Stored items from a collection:
· · ·

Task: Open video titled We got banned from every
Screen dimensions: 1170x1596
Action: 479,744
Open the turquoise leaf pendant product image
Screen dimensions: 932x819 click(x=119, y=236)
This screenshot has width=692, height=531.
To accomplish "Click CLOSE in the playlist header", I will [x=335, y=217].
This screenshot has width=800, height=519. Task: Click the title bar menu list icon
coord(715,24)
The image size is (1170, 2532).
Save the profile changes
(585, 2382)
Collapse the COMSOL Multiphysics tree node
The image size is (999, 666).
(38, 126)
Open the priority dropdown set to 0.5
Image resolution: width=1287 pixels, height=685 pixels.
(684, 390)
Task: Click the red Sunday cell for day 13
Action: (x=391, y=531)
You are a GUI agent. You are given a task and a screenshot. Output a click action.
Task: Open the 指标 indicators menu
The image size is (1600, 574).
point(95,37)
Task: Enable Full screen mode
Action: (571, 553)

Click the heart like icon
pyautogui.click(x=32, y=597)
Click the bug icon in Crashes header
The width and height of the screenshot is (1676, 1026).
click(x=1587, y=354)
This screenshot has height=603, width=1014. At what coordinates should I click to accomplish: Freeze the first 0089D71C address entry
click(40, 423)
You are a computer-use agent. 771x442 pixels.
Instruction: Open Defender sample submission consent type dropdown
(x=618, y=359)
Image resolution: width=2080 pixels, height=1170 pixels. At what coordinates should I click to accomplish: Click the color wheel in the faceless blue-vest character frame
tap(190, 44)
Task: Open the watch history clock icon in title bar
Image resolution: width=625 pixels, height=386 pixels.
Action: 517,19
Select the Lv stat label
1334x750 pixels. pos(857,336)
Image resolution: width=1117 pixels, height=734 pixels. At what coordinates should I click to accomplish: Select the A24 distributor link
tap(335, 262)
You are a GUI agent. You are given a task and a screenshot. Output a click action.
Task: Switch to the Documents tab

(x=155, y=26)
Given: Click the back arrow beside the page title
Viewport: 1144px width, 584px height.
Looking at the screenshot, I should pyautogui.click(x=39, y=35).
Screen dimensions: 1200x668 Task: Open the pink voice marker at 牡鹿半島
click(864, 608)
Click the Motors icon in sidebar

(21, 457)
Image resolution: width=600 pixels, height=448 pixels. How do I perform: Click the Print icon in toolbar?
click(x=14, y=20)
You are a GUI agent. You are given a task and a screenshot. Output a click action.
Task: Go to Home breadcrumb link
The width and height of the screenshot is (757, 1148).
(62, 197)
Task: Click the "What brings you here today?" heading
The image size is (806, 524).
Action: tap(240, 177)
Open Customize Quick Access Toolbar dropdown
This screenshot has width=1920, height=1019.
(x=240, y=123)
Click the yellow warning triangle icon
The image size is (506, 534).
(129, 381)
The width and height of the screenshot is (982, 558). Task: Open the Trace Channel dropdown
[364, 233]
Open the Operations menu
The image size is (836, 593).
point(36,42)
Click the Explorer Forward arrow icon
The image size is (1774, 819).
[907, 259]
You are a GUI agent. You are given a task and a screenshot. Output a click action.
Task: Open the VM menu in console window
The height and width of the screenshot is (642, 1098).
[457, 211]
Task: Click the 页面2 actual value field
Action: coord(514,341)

· · ·

Where does the word "header" appear in the records above? Return every line that holds it.

**Task answer:**
To accomplish "Click CLOSE in the playlist header", I will [x=335, y=217].
Click the bug icon in Crashes header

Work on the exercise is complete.